To: politics.editor@guardianunlimited.co.uk
Re: TV World

Date: Monday 29 November 04

Dear Peter (Mr Preston),

I very much liked your comment in today's Guardian ("Television: a modest proposal"). It is encouraging to find someone else who at least recognises that TV is a BIG problem. You also indicate that it is too big to do much about. Your suggestions are amusing, but no more than that. Probably you didn't mean them to be.

Like the motor car and aeroplane, used sensibly, TV is a remarkable invention which can hugely benefit and enrich human lives. Unfortunately - but inevitably, given a socio-economic order rooted in our "more animal than human " nature - the use of all these things is determined by the need (and greed) to make money (and jobs) out of them.

There will soon be 7-9 billion people on our planet - with its limited resources and finite carrying capacity - all wanting motorcars and frequent air travel (i.e. the sort of lifestyle that any moderately well-off Englishman already has). Tragically, even rocket scientists don't seem to recognise where this must lead - perhaps because they are too busy designing rockets.

Something is blinding us to what should be obvious ("Uncommon Sense vs the Insanities of Normality").

The same applies to TV. It has got completely out of hand - because of the need to make money (and jobs) out of it. In the case of the BBC it is a matter of justifying the license fee, which again boils down to money and jobs (many of them, of course, very high-status).

All these problems cannot be solved within the context of our current socio-economic order, because its very structures (being rooted in our "more animal than human " nature) creates them.

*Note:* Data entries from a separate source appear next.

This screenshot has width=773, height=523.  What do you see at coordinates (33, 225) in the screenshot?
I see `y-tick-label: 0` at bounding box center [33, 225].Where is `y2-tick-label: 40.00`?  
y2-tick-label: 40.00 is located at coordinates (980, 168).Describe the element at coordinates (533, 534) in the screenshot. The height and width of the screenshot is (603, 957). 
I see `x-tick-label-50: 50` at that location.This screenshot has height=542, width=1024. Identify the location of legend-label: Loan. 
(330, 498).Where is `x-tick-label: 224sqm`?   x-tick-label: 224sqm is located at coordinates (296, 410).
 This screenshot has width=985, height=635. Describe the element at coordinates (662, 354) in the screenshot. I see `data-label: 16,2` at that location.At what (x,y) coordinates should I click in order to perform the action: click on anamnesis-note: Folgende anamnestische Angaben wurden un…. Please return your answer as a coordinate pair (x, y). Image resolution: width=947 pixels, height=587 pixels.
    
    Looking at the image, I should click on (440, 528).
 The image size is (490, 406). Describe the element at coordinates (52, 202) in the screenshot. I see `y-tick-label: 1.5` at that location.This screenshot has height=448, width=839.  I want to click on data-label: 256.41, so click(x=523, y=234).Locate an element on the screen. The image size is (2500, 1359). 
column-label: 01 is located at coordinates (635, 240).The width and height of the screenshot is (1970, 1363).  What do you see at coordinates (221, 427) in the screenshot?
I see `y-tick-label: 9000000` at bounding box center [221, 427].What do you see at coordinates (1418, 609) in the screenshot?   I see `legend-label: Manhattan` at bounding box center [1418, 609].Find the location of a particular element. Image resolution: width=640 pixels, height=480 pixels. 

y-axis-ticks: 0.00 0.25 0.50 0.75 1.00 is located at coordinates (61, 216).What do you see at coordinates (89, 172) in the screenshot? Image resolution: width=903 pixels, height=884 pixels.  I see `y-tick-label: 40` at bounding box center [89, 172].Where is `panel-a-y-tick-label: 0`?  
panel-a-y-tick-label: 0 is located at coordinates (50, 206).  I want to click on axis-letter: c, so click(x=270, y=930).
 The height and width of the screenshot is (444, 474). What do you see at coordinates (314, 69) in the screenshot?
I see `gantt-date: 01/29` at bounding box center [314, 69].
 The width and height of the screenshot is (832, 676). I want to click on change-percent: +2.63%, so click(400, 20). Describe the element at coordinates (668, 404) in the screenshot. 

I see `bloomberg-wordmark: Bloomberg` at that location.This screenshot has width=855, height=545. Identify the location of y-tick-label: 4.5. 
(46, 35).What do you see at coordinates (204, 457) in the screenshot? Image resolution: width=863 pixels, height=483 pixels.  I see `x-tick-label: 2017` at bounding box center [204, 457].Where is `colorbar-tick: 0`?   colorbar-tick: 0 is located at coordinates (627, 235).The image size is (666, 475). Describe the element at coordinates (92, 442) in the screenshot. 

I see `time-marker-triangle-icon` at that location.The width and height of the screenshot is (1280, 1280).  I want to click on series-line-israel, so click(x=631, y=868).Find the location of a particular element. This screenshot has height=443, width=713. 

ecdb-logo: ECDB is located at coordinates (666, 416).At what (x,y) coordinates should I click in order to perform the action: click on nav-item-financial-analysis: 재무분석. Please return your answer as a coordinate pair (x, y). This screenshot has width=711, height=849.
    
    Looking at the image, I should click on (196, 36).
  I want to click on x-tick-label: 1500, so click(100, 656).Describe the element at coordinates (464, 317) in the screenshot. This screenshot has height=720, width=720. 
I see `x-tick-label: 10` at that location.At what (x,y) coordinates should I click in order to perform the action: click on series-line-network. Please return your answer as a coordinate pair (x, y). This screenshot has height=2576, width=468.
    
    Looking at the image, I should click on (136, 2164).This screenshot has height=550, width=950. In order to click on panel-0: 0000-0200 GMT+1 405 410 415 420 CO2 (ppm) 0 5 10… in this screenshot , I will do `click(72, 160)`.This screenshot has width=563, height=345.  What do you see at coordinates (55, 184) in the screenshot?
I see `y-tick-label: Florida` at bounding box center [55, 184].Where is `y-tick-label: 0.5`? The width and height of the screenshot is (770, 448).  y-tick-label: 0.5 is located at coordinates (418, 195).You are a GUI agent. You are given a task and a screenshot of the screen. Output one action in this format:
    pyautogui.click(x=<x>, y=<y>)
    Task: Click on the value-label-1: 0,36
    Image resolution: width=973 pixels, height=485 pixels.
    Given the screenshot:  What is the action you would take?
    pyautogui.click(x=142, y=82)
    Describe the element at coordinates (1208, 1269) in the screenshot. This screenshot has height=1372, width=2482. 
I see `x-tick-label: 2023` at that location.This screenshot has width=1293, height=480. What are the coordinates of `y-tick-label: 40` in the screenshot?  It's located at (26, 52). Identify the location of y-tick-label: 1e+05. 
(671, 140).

The solution (which human survival depends on) is the creation of an "alternative" socio-economic order, initially within and parallel to what exists at the moment, but based on our more "enlightened ", human nature.  It was what Socialism originally was supposed to be about, before it got completely perverted (by the "more animal than human " nature that exists in all of us). Instead of attempting to overthrow, or even reform, the existing order, WE (those of us who recognise the situation and what their "enlightened " self-interests really are) should simply create an alternative (the crude beginning, which need to organise themselves into a coherent and distinctive alternative, moral economy) already exist: organic farming, fair trade, moral investment funds, recycling, renewable energy, ect). The KEY lies in our use of MONEY (another profoundly important invention that we have to learn to use responsibly), how we earn, spend and invest it. As the alternative grows WE will be able to transfer more and more of our activities and dependences to it from the existing order, which is fundamentally unsustainable, and thus doomed.